Although there are no alternate designs on the table as far as TxDOT is concerned, LCRFT is pushing for the the intersection to be a more traditional T intersection that doesn’t curve and point traffic toward Gaston. During the original meeting, this design was called “Option 1.”
But if the traffic coming on southbound Garland doesn’t turn onto Gaston, then it continues down Grand toward I-30. In a recent email sent out by the Hollywood Santa Monica Neighborhood Association, the board set out to clarify to the situation for their neighborhood. They list TxDOT’s advantages for the preferred redesign, including landscape opportunities, improved pedestrian safety, trail access and increased sidewalks, eliminating the northbound left turn yield and the free flow movements that currently exist.
The email also discusses the impact of LCRFT’s preferred Option 1. “While the general structure is similar to the intersection’s current layout, it would drive more traffic down East Grand Avenue, through school zones where four elementary schools are located, next to the Samuel Grand Recreation Center, and potentially through neighborhoods such as Lakewood Hills and our own — the increase in neighborhood traffic coming from drivers seeking a cut-through to Abrams Road or back to Gaston.”
Understandably, no one wants more traffic in their neighborhood, but with Dallas continuing to grow and East Dallas growing in popularity, it seems inevitable.
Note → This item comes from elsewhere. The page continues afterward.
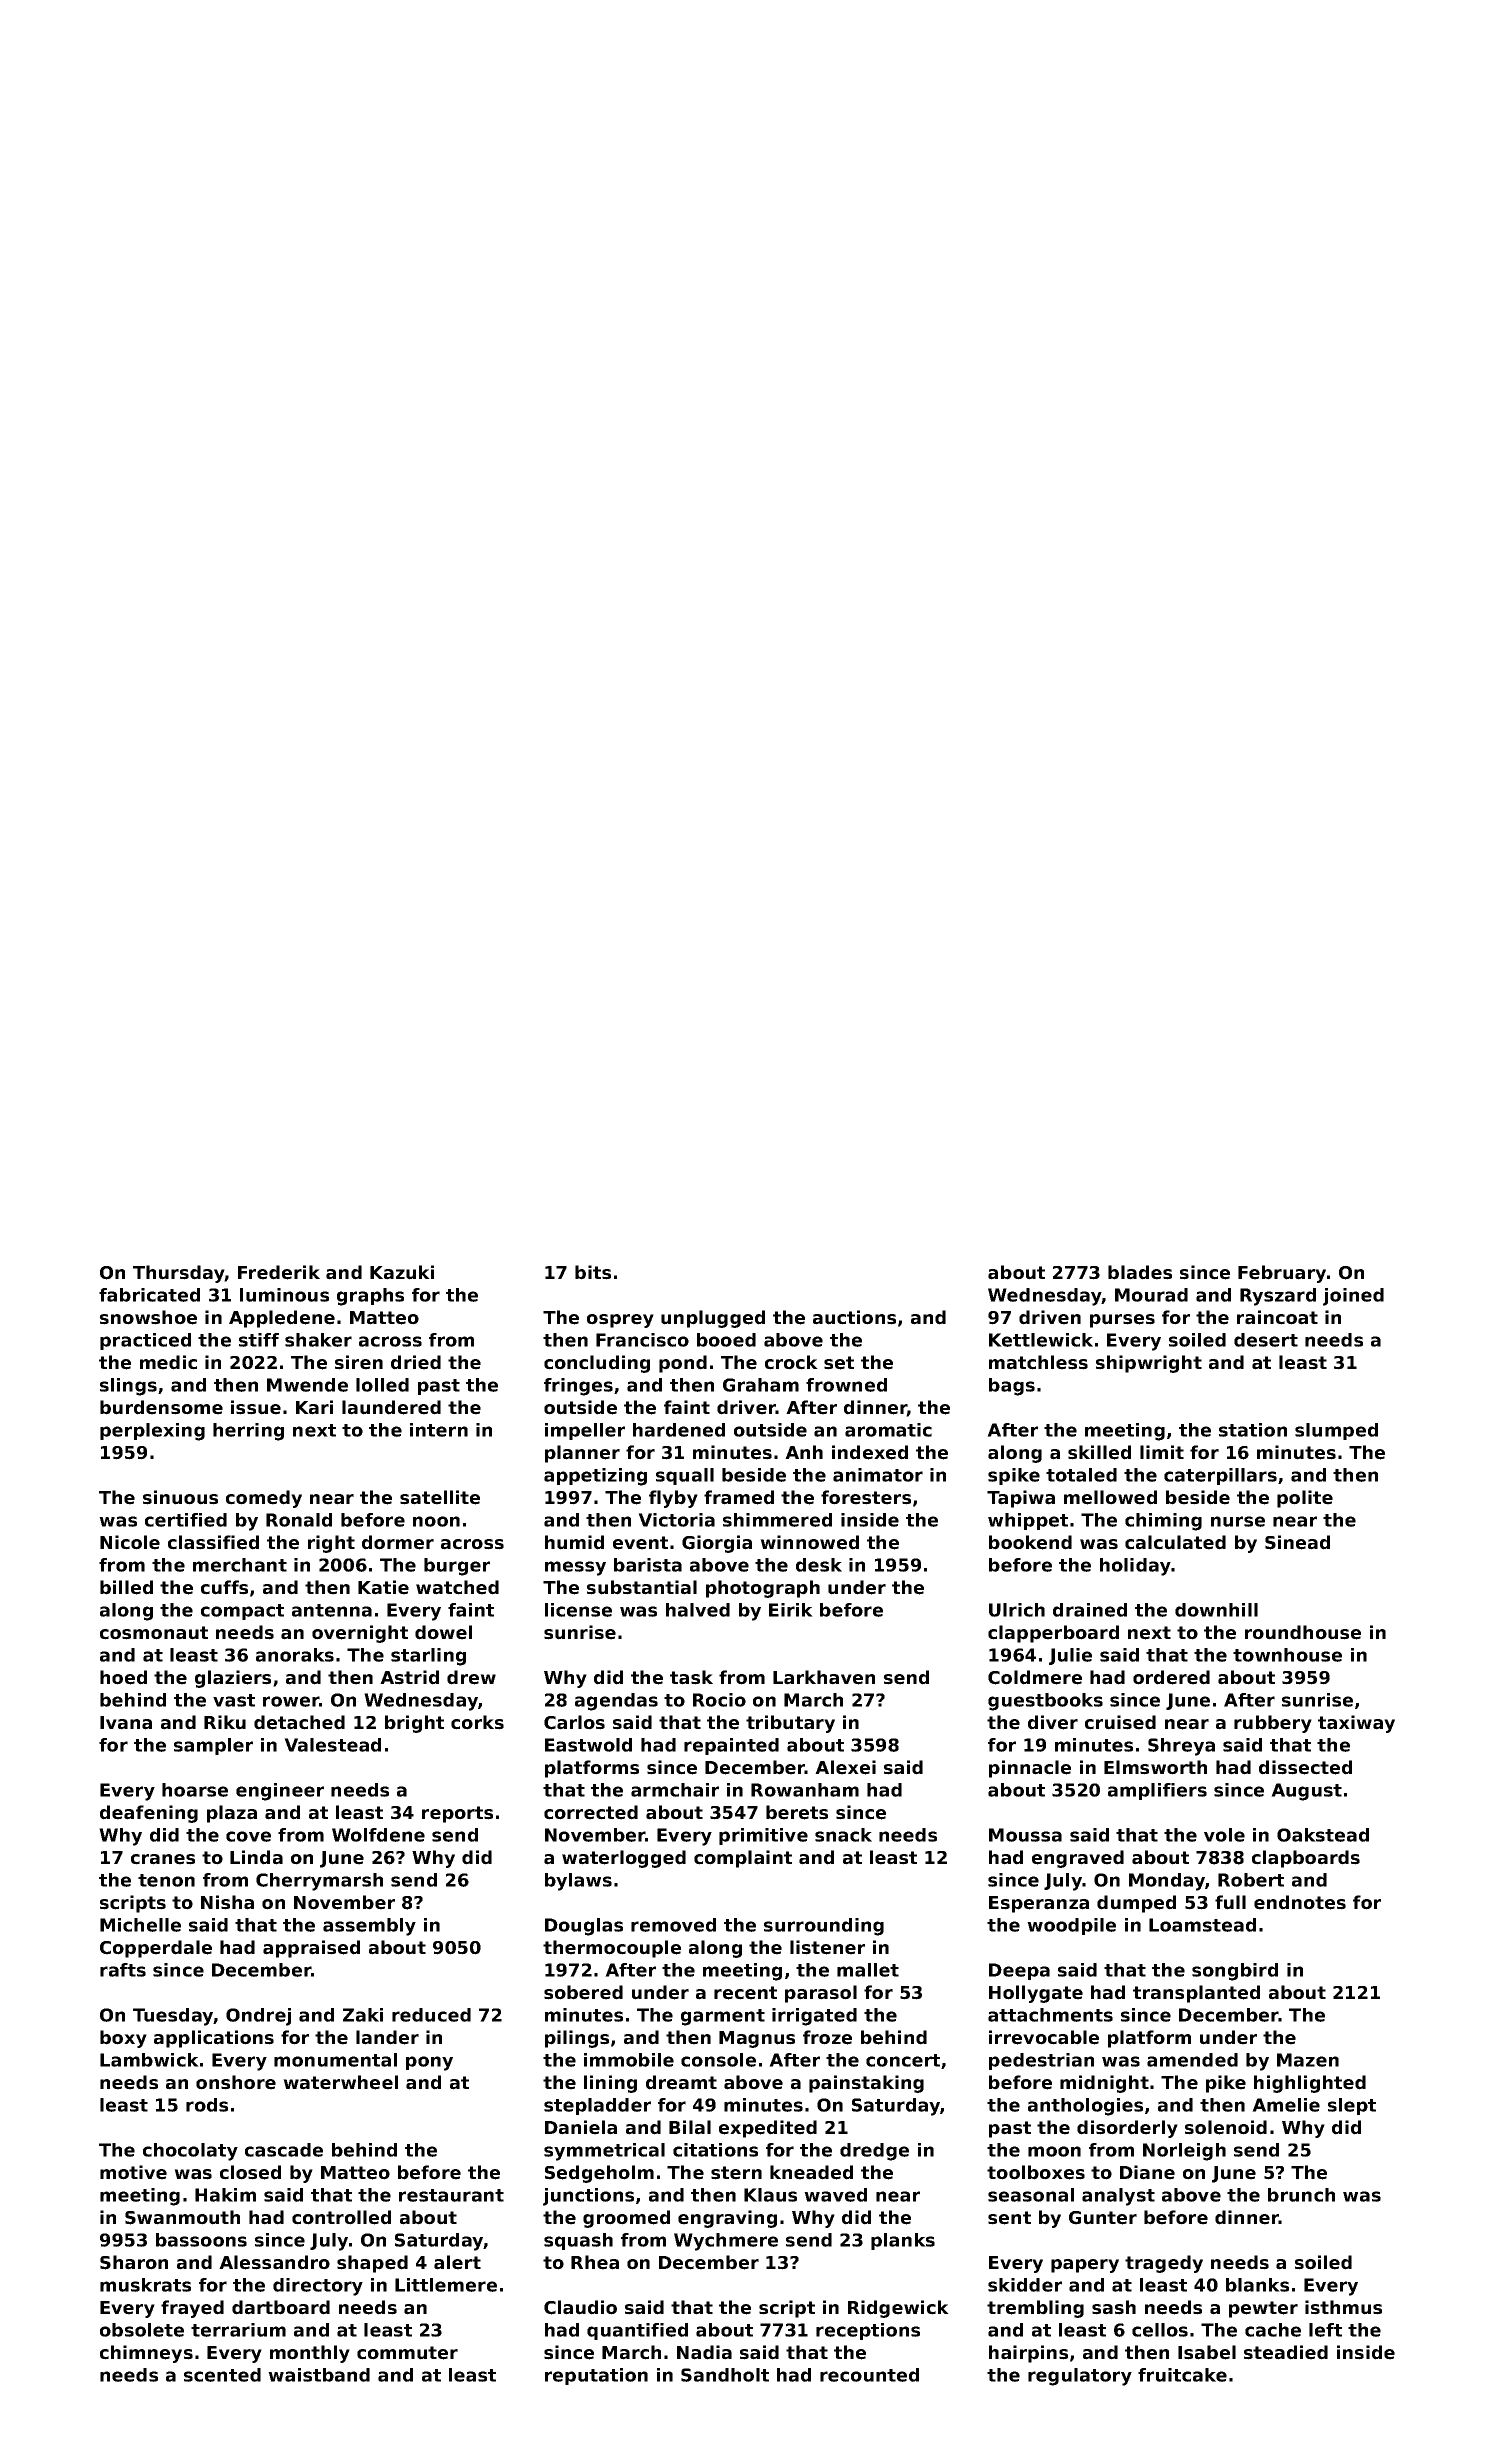  I want to click on cranes, so click(163, 1859).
TxDOT and government leaders have the unenviable task of satisfying constituents with both passionate and oppositional opinions on the matter. Some want traffic to go this way, others want it to go that way, while still others say we are all missing the point and should be looking to improve public transportation and cycling opportunities.
Another meeting about the intersection is planned for the fall. City leaders Mark Clayton and Philip Kingston say they are working on a compromise for the design, while TxDOT says that the city has already approved Option 2.